- PROBLEM TO SOLVE
Within the listing, how many lines include "next"? Please answer with a bare number.

- STUDY MATERIAL

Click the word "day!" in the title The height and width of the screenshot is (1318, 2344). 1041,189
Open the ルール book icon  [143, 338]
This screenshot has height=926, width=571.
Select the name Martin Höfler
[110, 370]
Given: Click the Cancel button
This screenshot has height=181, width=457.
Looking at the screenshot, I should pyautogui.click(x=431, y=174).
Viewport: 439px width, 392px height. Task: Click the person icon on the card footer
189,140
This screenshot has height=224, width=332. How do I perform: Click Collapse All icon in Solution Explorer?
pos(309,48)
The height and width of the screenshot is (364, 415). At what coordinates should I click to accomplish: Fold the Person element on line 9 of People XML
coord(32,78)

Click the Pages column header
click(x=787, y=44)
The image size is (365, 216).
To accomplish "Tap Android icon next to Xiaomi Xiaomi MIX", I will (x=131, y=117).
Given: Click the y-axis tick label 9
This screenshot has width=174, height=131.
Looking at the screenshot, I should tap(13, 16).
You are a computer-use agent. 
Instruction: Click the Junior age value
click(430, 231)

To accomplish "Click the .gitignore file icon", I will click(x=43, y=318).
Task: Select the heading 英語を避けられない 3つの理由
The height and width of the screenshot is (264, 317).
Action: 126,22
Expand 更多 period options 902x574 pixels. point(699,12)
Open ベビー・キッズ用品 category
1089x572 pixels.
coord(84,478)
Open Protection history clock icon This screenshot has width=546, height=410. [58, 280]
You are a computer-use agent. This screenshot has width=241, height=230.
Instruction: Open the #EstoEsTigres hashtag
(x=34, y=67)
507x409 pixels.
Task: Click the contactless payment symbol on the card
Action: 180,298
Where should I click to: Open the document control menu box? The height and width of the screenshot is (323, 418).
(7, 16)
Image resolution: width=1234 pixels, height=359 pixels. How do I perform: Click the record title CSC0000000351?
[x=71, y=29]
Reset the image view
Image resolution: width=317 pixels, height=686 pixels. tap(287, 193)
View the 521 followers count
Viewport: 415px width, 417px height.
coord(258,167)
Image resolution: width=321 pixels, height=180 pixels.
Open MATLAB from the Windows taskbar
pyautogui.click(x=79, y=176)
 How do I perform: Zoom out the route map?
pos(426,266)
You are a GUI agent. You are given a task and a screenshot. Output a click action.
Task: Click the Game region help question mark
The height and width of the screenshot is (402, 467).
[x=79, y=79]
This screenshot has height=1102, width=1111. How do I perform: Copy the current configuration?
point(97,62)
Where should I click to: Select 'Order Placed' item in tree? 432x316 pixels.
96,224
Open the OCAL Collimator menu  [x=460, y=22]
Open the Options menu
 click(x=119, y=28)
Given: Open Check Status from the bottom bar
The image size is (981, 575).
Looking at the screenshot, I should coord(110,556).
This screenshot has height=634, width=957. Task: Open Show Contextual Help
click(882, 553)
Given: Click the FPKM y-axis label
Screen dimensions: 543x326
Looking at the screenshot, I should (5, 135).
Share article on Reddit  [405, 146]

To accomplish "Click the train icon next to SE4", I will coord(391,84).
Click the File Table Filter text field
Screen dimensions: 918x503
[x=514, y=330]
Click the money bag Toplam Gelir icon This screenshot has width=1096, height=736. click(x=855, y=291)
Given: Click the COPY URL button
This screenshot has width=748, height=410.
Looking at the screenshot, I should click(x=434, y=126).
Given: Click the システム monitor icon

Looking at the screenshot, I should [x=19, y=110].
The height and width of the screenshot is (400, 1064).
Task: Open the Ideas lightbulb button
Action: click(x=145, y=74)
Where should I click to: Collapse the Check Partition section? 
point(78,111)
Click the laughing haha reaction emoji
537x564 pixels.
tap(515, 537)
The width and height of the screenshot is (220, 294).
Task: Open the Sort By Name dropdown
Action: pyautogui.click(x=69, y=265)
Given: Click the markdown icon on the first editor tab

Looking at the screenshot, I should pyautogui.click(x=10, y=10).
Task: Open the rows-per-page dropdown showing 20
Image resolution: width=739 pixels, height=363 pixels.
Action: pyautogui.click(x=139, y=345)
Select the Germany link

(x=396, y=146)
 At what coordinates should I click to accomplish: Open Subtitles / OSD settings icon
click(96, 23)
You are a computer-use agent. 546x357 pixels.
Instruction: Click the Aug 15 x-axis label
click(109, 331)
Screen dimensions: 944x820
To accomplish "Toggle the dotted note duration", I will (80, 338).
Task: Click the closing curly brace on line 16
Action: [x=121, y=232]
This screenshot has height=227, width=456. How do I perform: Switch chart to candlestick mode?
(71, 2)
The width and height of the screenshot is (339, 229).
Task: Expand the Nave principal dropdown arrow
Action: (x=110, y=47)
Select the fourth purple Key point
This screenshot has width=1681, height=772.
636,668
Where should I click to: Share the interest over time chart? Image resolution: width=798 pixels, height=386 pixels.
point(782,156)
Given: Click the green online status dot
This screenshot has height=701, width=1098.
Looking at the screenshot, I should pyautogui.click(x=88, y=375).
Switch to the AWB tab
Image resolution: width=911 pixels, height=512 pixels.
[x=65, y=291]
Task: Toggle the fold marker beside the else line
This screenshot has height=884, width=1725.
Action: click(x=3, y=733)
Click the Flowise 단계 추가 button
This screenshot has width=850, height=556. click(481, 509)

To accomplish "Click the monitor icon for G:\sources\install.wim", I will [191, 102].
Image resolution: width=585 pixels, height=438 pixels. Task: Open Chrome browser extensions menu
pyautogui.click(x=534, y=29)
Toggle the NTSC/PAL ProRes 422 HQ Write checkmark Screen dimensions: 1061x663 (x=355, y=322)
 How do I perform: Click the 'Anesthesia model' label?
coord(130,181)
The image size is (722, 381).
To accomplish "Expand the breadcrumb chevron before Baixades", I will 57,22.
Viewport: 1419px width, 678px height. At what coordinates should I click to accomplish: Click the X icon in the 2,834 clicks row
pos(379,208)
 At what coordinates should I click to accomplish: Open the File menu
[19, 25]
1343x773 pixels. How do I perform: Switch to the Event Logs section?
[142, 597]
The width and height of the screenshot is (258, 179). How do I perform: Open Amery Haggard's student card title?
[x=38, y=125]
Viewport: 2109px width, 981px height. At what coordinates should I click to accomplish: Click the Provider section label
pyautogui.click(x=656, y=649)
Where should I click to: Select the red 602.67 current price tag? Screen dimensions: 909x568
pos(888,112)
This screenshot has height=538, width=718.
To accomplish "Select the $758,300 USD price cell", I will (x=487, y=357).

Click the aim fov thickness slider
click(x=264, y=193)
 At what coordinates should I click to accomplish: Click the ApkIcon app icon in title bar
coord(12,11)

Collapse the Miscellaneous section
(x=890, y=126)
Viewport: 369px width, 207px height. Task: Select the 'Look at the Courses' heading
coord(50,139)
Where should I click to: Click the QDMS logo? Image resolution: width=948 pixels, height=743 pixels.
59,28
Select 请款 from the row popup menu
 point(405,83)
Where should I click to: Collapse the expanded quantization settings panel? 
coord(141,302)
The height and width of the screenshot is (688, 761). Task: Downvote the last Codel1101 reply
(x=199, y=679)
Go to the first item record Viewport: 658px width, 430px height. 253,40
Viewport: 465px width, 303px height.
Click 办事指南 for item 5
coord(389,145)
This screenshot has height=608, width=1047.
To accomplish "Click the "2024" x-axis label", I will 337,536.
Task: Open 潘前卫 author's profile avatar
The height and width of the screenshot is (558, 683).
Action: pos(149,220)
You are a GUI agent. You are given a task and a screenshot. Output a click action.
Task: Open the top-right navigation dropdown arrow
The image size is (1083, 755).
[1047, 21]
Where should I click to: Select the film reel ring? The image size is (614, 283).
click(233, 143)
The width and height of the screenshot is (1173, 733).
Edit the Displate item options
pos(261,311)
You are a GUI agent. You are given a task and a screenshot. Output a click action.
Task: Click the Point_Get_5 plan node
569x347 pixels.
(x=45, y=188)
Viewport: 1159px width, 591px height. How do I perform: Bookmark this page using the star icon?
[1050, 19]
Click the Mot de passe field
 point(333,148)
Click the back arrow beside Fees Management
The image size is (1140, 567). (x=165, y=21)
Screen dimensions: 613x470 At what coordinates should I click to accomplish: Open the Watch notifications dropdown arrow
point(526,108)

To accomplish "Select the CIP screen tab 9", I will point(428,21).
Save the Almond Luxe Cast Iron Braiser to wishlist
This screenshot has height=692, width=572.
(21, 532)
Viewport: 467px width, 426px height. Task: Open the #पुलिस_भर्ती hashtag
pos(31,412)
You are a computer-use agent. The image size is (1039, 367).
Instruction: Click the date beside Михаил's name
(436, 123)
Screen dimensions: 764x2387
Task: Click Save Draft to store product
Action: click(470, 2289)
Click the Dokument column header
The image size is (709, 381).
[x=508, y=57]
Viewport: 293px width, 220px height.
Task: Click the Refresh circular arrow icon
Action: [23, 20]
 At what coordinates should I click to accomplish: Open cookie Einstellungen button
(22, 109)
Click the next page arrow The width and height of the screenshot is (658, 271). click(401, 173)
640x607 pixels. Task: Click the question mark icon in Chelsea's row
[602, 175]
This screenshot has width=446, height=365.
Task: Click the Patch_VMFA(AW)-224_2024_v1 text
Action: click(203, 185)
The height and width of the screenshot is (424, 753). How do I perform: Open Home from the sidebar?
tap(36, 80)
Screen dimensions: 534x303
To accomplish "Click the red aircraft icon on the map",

- ANSWER SPACE
3